Rios on May 17 told the Blade at the Victory Institute-sponsored conference it remains “almost impossible” for Venezuelans with HIV to receive antiretroviral drugs in their country.
“All levels of health, food, education … the three main things for a good quality of life have simply collapsed,” he said.
Ronny Curvelo and Carlos Morales Gómez are two LGBTI activists who live in Maicao, a small city on the Guajira Peninsula that is a few miles from the Colombia-Venezuela border. They have worked with Caribe Afirmativo, an advocacy group based in northern Colombia.
Curvelo on May 16 described the influx of Venezuelan migrants into Maicao as a “crisis” when he and Morales spoke with the Blade at the Victory Institute-sponsored conference. Curvelo said rates of HIV in the city, along with violence and the number of people engaged in sex work, has increased since the Blade visited the area in March 2018.
Morales said many Venezuelan migrants with whom he and Curvelo work are hungry and have untreated sexually transmitted diseases when they arrive in Maicao. Morales and Curvelo and other local activists work with UNHCR, but they continue to struggle to provide food and other basic needs to Venezuelan migrants who continue to arrive in the city.
“Their health conditions are totally critical when they come,” said Morales.
One of the main challenges that Colombian service providers told the Blade they face is many Venezuelans with HIV do not know their status when they arrive in Colombia. They also said stigma and discrimination among Colombian health care providers and a lack of resources are additional barriers.
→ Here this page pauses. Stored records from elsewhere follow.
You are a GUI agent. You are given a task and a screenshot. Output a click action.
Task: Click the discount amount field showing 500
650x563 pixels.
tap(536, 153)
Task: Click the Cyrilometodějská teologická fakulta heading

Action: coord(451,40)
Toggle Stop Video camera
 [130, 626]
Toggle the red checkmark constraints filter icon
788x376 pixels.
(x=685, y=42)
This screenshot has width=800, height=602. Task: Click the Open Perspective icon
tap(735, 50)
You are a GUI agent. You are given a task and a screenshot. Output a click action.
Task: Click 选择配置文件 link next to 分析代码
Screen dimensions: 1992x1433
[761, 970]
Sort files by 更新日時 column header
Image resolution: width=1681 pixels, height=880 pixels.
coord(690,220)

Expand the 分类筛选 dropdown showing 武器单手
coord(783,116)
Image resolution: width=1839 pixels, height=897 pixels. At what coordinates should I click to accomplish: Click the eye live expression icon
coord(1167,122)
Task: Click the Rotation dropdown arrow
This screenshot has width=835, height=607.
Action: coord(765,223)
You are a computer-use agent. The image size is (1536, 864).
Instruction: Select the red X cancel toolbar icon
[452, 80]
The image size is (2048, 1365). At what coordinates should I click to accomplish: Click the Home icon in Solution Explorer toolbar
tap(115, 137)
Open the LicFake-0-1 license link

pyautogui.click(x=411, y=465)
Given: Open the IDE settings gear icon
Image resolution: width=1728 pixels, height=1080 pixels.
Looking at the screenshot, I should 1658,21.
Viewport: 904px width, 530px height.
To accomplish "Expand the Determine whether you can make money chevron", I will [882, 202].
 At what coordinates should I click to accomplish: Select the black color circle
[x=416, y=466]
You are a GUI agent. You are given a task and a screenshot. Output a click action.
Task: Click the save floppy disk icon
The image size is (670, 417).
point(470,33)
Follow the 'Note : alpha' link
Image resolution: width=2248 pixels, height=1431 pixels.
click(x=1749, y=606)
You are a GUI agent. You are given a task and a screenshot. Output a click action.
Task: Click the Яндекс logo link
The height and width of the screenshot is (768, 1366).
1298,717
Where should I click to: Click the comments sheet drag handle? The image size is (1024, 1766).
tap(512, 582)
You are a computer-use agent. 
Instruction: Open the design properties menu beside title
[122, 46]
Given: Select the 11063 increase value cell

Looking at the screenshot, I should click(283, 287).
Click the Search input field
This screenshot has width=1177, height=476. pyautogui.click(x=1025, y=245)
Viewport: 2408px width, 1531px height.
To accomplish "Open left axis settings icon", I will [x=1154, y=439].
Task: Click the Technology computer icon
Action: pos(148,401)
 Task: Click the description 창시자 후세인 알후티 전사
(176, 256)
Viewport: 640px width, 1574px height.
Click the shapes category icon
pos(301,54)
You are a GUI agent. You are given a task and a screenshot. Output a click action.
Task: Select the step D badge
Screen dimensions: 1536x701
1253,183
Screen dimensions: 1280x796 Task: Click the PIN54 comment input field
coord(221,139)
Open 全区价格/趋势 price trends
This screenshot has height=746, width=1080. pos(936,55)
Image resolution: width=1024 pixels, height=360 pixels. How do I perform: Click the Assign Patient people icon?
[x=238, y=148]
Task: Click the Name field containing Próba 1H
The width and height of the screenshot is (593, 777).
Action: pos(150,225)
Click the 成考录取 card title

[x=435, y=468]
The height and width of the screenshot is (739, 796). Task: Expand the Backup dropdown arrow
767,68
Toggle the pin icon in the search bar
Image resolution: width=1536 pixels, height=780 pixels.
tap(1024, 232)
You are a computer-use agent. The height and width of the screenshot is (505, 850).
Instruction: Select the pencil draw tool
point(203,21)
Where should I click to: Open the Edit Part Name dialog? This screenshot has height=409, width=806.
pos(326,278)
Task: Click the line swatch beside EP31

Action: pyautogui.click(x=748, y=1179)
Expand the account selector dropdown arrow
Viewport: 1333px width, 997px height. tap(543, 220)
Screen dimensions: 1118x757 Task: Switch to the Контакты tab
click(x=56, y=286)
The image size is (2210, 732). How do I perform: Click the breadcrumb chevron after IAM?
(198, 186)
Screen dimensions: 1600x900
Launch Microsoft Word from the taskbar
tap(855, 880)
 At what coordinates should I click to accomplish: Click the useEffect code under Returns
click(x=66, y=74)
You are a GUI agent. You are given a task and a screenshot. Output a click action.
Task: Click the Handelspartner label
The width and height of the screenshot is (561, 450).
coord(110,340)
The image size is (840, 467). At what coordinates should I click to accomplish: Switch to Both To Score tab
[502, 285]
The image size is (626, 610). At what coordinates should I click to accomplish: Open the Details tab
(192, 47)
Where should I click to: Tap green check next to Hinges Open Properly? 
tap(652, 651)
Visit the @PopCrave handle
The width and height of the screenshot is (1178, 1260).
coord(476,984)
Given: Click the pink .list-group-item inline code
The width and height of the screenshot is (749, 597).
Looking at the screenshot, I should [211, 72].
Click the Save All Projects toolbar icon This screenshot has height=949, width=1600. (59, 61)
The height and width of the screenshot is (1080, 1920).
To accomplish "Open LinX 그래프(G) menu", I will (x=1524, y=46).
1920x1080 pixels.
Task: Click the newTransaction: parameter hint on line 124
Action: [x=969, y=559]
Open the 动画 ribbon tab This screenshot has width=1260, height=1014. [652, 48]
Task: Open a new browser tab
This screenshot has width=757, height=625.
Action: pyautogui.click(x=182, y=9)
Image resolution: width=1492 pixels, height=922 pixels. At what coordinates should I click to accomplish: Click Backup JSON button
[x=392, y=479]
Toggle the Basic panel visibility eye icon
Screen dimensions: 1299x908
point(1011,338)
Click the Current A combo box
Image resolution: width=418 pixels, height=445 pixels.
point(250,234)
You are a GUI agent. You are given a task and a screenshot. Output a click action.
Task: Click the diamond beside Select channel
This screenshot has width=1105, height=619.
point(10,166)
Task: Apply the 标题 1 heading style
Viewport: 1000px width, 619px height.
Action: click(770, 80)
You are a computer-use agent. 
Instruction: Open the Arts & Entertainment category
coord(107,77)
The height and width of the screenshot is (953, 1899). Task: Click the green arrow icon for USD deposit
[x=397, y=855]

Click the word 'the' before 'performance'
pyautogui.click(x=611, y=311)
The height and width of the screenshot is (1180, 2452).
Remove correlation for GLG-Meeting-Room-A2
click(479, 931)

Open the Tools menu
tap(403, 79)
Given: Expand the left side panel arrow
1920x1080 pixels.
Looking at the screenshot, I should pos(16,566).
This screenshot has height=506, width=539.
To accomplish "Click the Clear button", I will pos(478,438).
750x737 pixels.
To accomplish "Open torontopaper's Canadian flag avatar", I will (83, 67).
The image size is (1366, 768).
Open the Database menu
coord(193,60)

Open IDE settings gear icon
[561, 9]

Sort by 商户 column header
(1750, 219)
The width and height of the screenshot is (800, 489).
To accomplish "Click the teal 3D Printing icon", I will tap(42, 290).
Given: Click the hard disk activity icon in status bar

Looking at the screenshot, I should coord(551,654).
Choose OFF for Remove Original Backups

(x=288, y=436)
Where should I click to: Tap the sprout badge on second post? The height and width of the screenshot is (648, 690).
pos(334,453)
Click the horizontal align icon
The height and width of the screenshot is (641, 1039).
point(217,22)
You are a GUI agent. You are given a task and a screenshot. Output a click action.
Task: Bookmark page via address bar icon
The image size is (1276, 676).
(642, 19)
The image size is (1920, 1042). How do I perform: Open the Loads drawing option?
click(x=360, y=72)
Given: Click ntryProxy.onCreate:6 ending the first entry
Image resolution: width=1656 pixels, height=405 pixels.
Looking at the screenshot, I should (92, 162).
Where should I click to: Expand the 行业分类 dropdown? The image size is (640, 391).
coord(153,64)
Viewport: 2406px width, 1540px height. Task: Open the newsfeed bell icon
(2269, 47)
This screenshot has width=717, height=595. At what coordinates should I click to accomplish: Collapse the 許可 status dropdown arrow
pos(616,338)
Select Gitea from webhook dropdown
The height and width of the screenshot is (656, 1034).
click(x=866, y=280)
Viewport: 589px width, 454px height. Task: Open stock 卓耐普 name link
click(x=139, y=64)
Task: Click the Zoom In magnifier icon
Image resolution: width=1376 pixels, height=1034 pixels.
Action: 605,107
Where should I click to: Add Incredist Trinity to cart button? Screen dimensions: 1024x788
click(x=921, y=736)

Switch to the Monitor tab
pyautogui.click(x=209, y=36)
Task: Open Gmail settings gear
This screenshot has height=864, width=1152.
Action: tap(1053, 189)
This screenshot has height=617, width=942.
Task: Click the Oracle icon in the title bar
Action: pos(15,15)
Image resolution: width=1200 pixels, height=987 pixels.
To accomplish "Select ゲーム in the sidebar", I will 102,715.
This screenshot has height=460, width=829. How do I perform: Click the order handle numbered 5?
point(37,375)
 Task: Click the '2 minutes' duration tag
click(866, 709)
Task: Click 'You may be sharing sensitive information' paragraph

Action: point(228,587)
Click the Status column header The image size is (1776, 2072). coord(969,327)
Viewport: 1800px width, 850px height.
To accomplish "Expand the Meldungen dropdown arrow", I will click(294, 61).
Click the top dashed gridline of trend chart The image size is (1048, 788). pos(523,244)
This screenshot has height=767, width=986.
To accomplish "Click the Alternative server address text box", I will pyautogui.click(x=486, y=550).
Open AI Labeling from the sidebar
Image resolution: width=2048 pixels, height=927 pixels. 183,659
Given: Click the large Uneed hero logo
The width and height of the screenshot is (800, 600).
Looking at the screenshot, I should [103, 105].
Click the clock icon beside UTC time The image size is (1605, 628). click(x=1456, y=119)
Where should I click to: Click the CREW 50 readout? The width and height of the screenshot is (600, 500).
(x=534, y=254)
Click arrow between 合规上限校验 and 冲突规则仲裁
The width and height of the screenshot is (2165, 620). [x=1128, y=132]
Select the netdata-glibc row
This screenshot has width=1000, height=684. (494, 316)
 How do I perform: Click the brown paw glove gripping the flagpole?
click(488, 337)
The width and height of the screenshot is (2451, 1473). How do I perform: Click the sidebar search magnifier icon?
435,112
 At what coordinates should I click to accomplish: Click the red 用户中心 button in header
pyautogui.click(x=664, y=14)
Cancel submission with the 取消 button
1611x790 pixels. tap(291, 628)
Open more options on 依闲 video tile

Red Somos, a Bogotá-based HIV/AIDS service organization, provides rapid HIV tests to Venezuelan migrants in the city. Franco Aguilar, a Red Somos staffer who was born in Venezuela, on May 13 told the Blade the organization also provides their Venezuelan clients with psychological care and helps them with their asylum cases.
“This is also more or less replicated by other community-based organizations in Colombia,” he said.
Red Somos Director Miguel Ángel Barriga told the Blade the organization has had “difficulties” obtaining medications for the Venezuelans with HIV with whom he and his colleagues work. Aguilar added many of them cannot afford to see a doctor or travel to Bogotá and other Colombian cities where they can receive better care.
“A doctor’s appointment is very expensive for them,” he said.
Andrés Cardona, a consultant for the Global Fund to Fight AIDS, Tuberculosis and Malaria who works for the city of Medellín, on Tuesday during a telephone interview noted Venezuelans who are registered in Colombia can access the country’s public health system. Cardona, like many of the Colombian HIV/AIDS service providers with whom the Blade spoke, acknowledged many Venezuelan migrants with HIV do not have access to treatment, in part, because access they don’t know their status.
Low-cost HIV tests are available in Medellín, but Cardona conceded some Venezuelan migrants cannot afford them. Cardona noted a public hospital in a working-class neighborhood in Medellín offers treatment to Venezuelan migrants with HIV once they know their status.
“The care is very good if they are diagnosed and enter the system,” he said.
Cardona in response to the Blade’s question about whether the Colombian government can do more to help Venezuelans with HIV said the situation is “a bit delicate.” Cardona added the influx of Venezuelan migrants into Colombia “caught us by surprise.”
“We were not prepared,” he said.
Juan Carlos, for his part, said he receives medications in Colombia and has enough food to eat.
“My health is under control,” he told the Blade.
Juan Carlos said his mother and other relatives who remain in Caracas still do not know he is living with HIV. Juan Carlos told the Blade it is not possible for him to return to Venezuela
“My main goal is to stay here,” he said.